SOURCE INFORMATION:
####
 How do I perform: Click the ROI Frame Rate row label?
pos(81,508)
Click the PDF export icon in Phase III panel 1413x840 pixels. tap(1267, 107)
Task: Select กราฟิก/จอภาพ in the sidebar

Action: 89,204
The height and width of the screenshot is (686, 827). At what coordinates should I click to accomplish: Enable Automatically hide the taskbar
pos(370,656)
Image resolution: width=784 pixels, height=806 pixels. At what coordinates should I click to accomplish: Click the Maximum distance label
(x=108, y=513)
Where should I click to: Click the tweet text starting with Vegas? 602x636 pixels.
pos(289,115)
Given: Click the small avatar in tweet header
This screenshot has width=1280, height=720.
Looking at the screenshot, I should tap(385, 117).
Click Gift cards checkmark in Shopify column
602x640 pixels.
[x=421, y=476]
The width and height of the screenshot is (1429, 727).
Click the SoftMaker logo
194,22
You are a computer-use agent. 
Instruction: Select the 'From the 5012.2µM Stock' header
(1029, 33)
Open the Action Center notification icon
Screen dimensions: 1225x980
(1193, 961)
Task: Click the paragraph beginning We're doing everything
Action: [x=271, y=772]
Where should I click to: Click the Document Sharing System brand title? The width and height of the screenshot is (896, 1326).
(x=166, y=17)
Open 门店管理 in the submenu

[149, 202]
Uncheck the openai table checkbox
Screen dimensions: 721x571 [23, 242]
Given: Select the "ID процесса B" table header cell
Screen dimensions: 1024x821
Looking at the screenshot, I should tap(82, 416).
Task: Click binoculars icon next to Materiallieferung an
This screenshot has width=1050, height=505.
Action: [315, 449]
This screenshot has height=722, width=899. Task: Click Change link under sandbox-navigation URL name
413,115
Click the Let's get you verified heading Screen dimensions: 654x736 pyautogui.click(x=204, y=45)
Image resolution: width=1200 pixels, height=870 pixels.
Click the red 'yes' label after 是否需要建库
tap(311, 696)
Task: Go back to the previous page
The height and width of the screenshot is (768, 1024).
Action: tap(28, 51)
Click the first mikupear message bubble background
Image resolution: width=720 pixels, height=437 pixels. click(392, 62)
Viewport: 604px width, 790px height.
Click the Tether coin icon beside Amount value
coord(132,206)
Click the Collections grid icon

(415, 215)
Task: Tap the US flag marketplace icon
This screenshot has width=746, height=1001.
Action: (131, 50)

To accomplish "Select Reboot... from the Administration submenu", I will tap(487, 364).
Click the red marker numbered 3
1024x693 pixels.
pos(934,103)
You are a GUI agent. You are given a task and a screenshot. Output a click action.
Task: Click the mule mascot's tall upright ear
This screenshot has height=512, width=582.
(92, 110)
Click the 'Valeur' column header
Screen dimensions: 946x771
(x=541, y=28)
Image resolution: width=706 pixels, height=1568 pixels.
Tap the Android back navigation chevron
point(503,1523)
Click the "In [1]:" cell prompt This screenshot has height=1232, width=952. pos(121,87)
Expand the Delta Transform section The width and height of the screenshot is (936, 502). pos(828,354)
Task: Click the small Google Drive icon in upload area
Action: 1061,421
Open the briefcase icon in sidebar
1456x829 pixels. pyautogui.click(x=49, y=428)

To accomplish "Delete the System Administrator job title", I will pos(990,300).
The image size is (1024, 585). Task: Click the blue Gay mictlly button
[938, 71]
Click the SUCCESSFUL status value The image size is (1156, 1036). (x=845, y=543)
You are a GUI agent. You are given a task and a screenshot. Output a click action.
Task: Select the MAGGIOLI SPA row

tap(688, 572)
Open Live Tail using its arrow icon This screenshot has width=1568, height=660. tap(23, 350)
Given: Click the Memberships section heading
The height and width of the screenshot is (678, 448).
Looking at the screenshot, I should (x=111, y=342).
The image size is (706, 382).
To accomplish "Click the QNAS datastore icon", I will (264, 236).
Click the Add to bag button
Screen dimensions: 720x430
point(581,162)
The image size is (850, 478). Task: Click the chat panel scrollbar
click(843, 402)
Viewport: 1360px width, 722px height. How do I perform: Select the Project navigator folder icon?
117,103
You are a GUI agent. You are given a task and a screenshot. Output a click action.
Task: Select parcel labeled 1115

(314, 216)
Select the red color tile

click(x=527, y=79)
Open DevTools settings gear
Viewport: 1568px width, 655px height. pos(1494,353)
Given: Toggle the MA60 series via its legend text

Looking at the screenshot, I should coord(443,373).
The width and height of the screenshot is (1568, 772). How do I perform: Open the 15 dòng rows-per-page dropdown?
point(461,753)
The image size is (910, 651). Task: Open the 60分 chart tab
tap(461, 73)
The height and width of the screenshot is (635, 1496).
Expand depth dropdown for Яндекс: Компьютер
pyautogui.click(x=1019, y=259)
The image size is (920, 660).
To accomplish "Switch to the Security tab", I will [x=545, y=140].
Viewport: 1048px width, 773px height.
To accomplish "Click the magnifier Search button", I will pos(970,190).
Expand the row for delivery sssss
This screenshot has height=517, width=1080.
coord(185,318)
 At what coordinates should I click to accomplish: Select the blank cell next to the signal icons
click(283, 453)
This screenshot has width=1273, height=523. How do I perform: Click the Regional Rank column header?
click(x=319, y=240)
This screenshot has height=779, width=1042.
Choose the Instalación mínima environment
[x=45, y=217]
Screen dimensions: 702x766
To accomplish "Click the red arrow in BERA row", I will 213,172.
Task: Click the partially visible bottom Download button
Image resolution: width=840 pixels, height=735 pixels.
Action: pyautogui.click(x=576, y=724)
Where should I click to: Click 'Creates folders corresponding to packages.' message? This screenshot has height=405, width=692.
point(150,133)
####
ACTIVITY: The lines holding the string "heading" are what is needed from the material above.

TASK SOLUTION:
Click the Let's get you verified heading Screen dimensions: 654x736 pyautogui.click(x=204, y=45)
Given: Click the Memberships section heading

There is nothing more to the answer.